Directions: Exactly as given, restate each record that follows.

Saved entries
● ● ●
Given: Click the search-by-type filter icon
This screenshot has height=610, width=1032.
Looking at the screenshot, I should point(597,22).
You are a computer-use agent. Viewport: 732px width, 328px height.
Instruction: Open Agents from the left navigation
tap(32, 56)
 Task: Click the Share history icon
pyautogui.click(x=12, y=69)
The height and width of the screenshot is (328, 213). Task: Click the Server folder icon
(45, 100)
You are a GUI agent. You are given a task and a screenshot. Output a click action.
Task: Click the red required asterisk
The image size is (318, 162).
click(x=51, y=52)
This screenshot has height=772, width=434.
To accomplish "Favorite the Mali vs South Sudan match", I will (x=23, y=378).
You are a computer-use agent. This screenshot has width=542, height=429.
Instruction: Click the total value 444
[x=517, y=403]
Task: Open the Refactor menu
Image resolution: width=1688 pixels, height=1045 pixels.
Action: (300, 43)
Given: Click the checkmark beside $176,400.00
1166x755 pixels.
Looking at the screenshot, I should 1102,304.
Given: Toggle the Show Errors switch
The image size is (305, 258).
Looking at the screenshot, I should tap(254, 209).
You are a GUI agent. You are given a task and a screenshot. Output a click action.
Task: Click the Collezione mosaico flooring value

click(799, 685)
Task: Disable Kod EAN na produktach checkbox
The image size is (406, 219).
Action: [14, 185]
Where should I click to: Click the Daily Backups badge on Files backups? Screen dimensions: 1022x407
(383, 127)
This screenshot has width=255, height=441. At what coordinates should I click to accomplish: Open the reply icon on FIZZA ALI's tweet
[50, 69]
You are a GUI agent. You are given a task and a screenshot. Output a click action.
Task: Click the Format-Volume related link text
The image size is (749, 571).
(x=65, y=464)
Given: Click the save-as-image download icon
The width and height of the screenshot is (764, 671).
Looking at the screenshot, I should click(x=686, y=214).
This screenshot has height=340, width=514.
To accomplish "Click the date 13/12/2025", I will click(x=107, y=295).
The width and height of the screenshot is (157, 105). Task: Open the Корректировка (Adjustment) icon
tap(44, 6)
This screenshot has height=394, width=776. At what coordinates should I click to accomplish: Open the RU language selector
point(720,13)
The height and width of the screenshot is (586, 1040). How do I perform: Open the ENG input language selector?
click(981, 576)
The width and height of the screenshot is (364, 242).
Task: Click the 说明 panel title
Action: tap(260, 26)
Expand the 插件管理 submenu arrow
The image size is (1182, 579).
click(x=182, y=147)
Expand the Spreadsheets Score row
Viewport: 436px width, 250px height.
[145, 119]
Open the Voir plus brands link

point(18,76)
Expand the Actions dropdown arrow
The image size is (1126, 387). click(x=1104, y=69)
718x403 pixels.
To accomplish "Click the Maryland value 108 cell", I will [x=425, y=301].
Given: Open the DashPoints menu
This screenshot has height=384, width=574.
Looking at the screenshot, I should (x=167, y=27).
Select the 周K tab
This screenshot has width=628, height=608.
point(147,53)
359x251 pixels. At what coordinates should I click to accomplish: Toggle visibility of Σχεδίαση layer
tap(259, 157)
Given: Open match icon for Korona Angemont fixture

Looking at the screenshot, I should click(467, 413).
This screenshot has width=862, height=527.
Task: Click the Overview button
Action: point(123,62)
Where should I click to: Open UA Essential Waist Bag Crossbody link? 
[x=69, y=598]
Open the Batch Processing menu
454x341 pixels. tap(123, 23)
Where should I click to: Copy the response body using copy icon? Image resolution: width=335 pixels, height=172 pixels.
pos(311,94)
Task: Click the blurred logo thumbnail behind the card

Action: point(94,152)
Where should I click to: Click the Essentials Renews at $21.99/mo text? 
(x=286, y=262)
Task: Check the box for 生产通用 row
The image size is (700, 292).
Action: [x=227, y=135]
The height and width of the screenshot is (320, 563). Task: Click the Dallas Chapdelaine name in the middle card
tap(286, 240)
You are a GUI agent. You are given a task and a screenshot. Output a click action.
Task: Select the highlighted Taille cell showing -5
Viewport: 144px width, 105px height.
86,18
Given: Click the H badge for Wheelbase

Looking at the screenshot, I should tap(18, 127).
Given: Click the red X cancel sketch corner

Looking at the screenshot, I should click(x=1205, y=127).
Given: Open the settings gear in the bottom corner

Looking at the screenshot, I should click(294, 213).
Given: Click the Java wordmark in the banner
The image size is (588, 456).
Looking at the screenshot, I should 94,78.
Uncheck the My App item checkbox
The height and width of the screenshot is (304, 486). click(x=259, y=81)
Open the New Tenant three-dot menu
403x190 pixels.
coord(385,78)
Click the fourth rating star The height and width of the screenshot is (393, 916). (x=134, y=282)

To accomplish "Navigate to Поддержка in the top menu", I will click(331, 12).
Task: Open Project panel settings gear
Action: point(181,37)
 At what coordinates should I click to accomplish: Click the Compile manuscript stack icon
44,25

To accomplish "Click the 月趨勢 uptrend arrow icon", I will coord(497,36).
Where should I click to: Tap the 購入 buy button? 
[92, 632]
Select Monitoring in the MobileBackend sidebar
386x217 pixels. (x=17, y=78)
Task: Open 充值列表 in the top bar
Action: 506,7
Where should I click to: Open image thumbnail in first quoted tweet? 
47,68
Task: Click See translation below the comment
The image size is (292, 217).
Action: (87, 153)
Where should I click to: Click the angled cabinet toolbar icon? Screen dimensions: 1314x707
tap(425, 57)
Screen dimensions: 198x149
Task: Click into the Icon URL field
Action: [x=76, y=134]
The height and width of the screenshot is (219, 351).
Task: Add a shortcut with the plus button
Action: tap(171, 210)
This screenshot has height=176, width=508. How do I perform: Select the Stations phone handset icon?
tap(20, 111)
● ● ●
Solution:
Given: Click the search-by-type filter icon
This screenshot has height=610, width=1032.
Looking at the screenshot, I should point(597,22).
You are a computer-use agent. Viewport: 732px width, 328px height.
Instruction: Open Agents from the left navigation
tap(32, 56)
 Task: Click the Share history icon
pyautogui.click(x=12, y=69)
The height and width of the screenshot is (328, 213). Task: Click the Server folder icon
(45, 100)
You are a GUI agent. You are given a task and a screenshot. Output a click action.
Task: Click the red required asterisk
The image size is (318, 162).
click(x=51, y=52)
This screenshot has height=772, width=434.
To accomplish "Favorite the Mali vs South Sudan match", I will (x=23, y=378).
You are a computer-use agent. This screenshot has width=542, height=429.
Instruction: Click the total value 444
[x=517, y=403]
Task: Open the Refactor menu
Image resolution: width=1688 pixels, height=1045 pixels.
Action: (300, 43)
Given: Click the checkmark beside $176,400.00
1166x755 pixels.
Looking at the screenshot, I should 1102,304.
Given: Toggle the Show Errors switch
The image size is (305, 258).
Looking at the screenshot, I should tap(254, 209).
You are a GUI agent. You are given a task and a screenshot. Output a click action.
Task: Click the Collezione mosaico flooring value

click(799, 685)
Task: Disable Kod EAN na produktach checkbox
The image size is (406, 219).
Action: [14, 185]
Where should I click to: Click the Daily Backups badge on Files backups? Screen dimensions: 1022x407
(383, 127)
This screenshot has width=255, height=441. At what coordinates should I click to accomplish: Open the reply icon on FIZZA ALI's tweet
[50, 69]
You are a GUI agent. You are given a task and a screenshot. Output a click action.
Task: Click the Format-Volume related link text
The image size is (749, 571).
(x=65, y=464)
Given: Click the save-as-image download icon
The width and height of the screenshot is (764, 671).
Looking at the screenshot, I should click(x=686, y=214).
This screenshot has height=340, width=514.
To accomplish "Click the date 13/12/2025", I will click(x=107, y=295).
The width and height of the screenshot is (157, 105). Task: Open the Корректировка (Adjustment) icon
tap(44, 6)
This screenshot has height=394, width=776. At what coordinates should I click to accomplish: Open the RU language selector
point(720,13)
The height and width of the screenshot is (586, 1040). How do I perform: Open the ENG input language selector?
click(981, 576)
The width and height of the screenshot is (364, 242).
Task: Click the 说明 panel title
Action: tap(260, 26)
Expand the 插件管理 submenu arrow
The image size is (1182, 579).
click(x=182, y=147)
Expand the Spreadsheets Score row
Viewport: 436px width, 250px height.
[145, 119]
Open the Voir plus brands link

point(18,76)
Expand the Actions dropdown arrow
The image size is (1126, 387). click(x=1104, y=69)
718x403 pixels.
To accomplish "Click the Maryland value 108 cell", I will [x=425, y=301].
Given: Open the DashPoints menu
This screenshot has height=384, width=574.
Looking at the screenshot, I should (x=167, y=27).
Select the 周K tab
This screenshot has width=628, height=608.
point(147,53)
359x251 pixels. At what coordinates should I click to accomplish: Toggle visibility of Σχεδίαση layer
tap(259, 157)
Given: Open match icon for Korona Angemont fixture

Looking at the screenshot, I should click(467, 413).
This screenshot has width=862, height=527.
Task: Click the Overview button
Action: point(123,62)
Where should I click to: Open UA Essential Waist Bag Crossbody link? 
[x=69, y=598]
Open the Batch Processing menu
454x341 pixels. tap(123, 23)
Where should I click to: Copy the response body using copy icon? Image resolution: width=335 pixels, height=172 pixels.
pos(311,94)
Task: Click the blurred logo thumbnail behind the card

Action: point(94,152)
Where should I click to: Click the Essentials Renews at $21.99/mo text? 
(x=286, y=262)
Task: Check the box for 生产通用 row
The image size is (700, 292).
Action: [x=227, y=135]
The height and width of the screenshot is (320, 563). Task: Click the Dallas Chapdelaine name in the middle card
tap(286, 240)
You are a GUI agent. You are given a task and a screenshot. Output a click action.
Task: Select the highlighted Taille cell showing -5
Viewport: 144px width, 105px height.
86,18
Given: Click the H badge for Wheelbase

Looking at the screenshot, I should tap(18, 127).
Given: Click the red X cancel sketch corner

Looking at the screenshot, I should click(x=1205, y=127).
Given: Open the settings gear in the bottom corner

Looking at the screenshot, I should click(294, 213).
Given: Click the Java wordmark in the banner
The image size is (588, 456).
Looking at the screenshot, I should 94,78.
Uncheck the My App item checkbox
The height and width of the screenshot is (304, 486). click(x=259, y=81)
Open the New Tenant three-dot menu
403x190 pixels.
coord(385,78)
Click the fourth rating star The height and width of the screenshot is (393, 916). (x=134, y=282)

To accomplish "Navigate to Поддержка in the top menu", I will click(331, 12).
Task: Open Project panel settings gear
Action: point(181,37)
 At what coordinates should I click to accomplish: Click the Compile manuscript stack icon
44,25

To accomplish "Click the 月趨勢 uptrend arrow icon", I will coord(497,36).
Where should I click to: Tap the 購入 buy button? 
[92, 632]
Select Monitoring in the MobileBackend sidebar
386x217 pixels. (x=17, y=78)
Task: Open 充值列表 in the top bar
Action: 506,7
Where should I click to: Open image thumbnail in first quoted tweet? 
47,68
Task: Click See translation below the comment
The image size is (292, 217).
Action: (87, 153)
Where should I click to: Click the angled cabinet toolbar icon? Screen dimensions: 1314x707
tap(425, 57)
Screen dimensions: 198x149
Task: Click into the Icon URL field
Action: [x=76, y=134]
The height and width of the screenshot is (219, 351).
Task: Add a shortcut with the plus button
Action: tap(171, 210)
This screenshot has height=176, width=508. How do I perform: Select the Stations phone handset icon?
tap(20, 111)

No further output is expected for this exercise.